What is the CMT Level II pass rate?

CMT Level II pass rates have historically run in roughly the 60-70% range across recent cycles. The CMT Association does not guarantee a fixed published figure, and rates can vary by window.

How much does CMT Level II cost in 2026?

The Level II exam fee is approximately USD 650 for CMT Association members and USD 1,050 for non-members, plus a one-time USD 250 CMT Program enrollment fee, before any local taxes.

Do I need to pass CMT Level I before Level II?

Yes. Candidates must pass CMT Level I before sitting Level II, unless they qualify for the CMT Level I waiver as an active CFA charterholder, which lets them start at Level II.

How is CMT Level II different from Level I?

Level II covers the same knowledge domains as Level I but tests them at greater depth, emphasizing analysis and application over recall.

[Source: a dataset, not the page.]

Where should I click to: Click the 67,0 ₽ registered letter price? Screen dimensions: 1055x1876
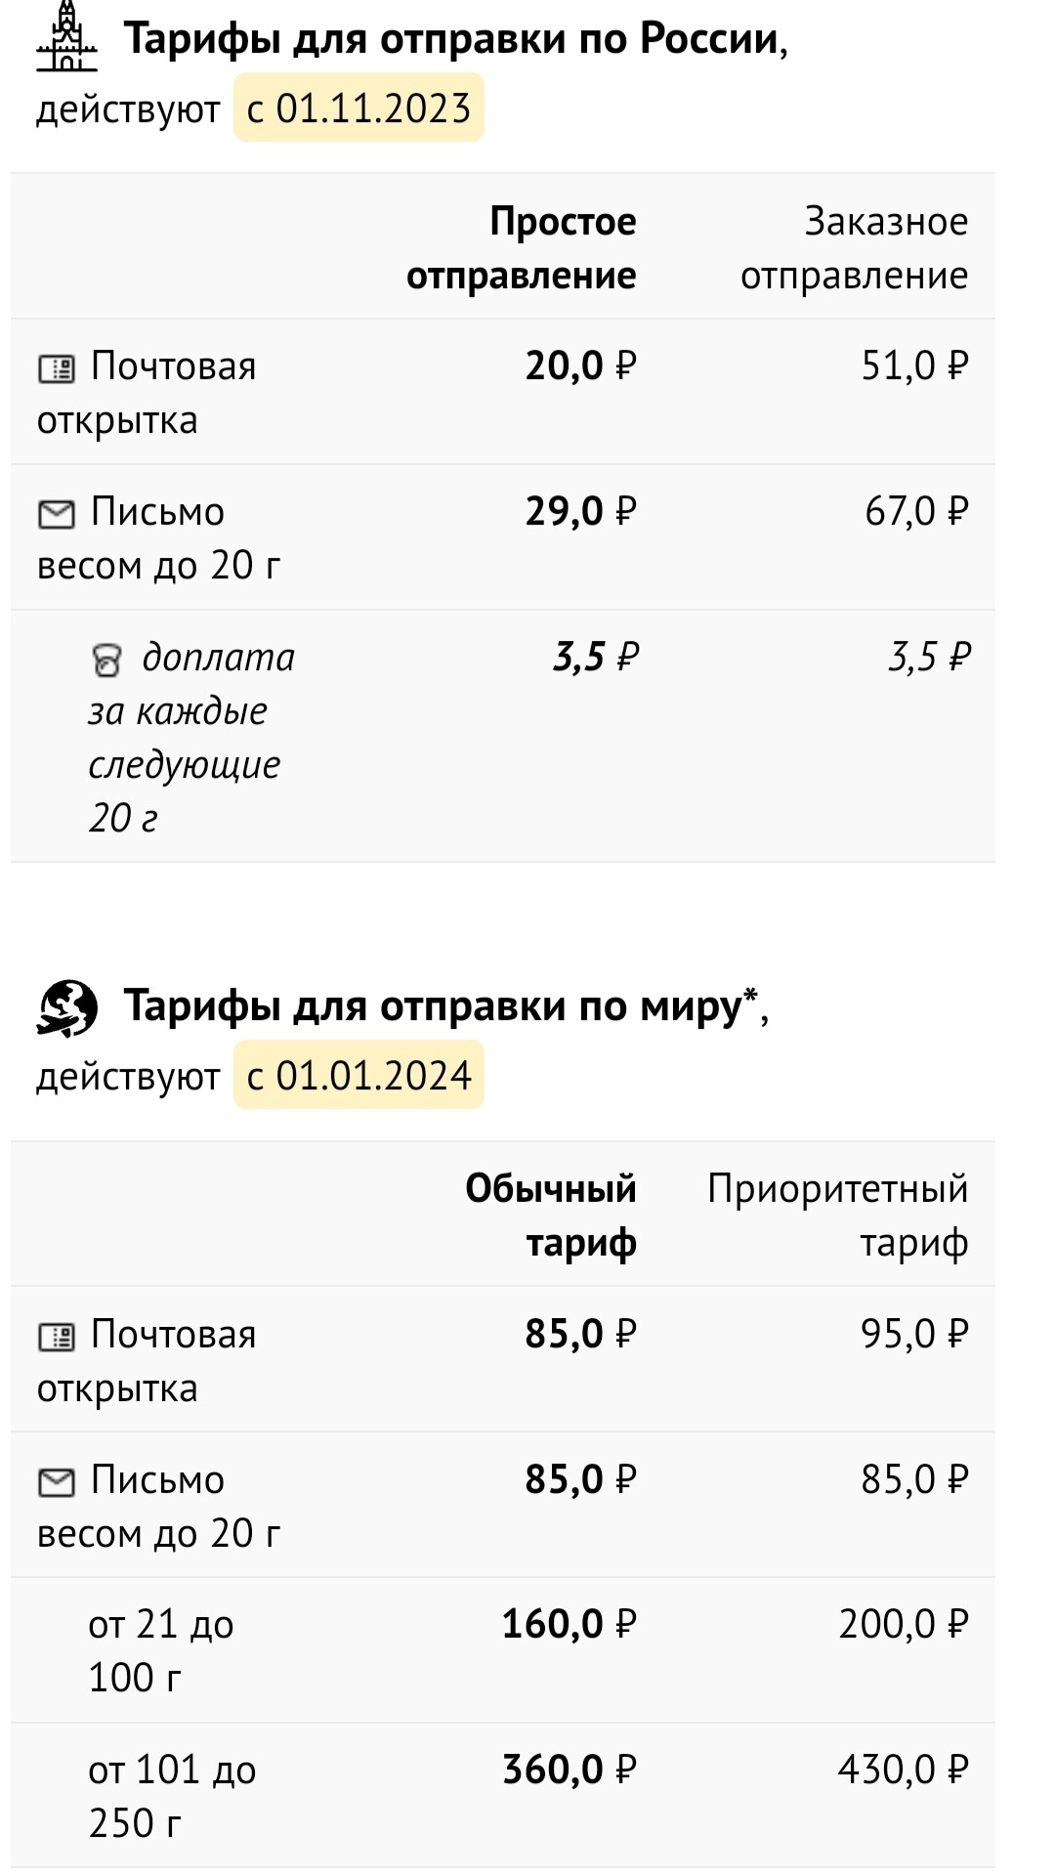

Questions require interpreting indicators, patterns, and scenarios rather than simply defining terms.

When is the CMT Level II exam offered?

The CMT Program offers Level II during two annual testing windows, in June and December, scheduled through Prometric test centers or ProProctor online proctoring.

Is CMT Level II all multiple choice?

Yes. CMT Levels I and II are entirely multiple-choice. The essay and constructed-response format applies only at Level III, the program's capstone exam.